Written request :: List each line of the items below that contains the string "perform", treating uppercase and lowercase as different.

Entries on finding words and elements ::

__________________________________________________

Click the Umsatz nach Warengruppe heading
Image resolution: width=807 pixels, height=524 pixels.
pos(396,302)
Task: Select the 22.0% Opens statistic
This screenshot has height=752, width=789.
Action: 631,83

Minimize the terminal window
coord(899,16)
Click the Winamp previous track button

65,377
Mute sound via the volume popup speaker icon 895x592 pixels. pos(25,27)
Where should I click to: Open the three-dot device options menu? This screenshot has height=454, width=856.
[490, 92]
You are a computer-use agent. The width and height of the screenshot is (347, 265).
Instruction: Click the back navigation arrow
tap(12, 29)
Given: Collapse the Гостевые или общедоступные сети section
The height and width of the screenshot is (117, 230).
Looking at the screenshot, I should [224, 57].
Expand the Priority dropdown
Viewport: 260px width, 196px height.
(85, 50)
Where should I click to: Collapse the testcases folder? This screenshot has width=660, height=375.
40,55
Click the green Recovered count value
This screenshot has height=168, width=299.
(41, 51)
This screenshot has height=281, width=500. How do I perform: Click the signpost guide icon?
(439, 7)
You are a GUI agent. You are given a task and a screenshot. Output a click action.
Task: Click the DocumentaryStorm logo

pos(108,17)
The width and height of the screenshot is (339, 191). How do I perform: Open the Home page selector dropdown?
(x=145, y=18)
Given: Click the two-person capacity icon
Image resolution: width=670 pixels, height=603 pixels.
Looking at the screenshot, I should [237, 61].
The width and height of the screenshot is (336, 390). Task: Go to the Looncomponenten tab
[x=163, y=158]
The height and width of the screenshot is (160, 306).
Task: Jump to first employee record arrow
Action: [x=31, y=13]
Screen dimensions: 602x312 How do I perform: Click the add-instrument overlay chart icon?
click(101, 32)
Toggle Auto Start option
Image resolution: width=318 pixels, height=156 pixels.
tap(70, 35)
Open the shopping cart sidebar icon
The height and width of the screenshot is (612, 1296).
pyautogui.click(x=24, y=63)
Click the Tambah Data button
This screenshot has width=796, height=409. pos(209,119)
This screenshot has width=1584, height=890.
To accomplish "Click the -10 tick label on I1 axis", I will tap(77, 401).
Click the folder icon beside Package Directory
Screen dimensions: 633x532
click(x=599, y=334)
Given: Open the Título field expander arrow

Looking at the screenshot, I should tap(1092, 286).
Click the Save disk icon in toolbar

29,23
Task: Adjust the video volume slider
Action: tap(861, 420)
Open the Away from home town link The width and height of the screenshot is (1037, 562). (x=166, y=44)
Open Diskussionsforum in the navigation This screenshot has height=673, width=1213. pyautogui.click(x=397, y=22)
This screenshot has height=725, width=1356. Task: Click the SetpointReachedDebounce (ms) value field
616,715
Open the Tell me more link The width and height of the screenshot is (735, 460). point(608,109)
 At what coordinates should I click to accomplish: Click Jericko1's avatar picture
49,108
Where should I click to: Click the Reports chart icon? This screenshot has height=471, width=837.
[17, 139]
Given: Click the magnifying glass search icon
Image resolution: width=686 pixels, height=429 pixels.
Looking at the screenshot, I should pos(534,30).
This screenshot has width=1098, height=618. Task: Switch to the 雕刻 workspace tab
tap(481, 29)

__________________________________________________

Output below ::
This screenshot has height=281, width=500. How do I perform: Click the signpost guide icon?
The width and height of the screenshot is (339, 191). How do I perform: Open the Home page selector dropdown?
Screen dimensions: 602x312 How do I perform: Click the add-instrument overlay chart icon?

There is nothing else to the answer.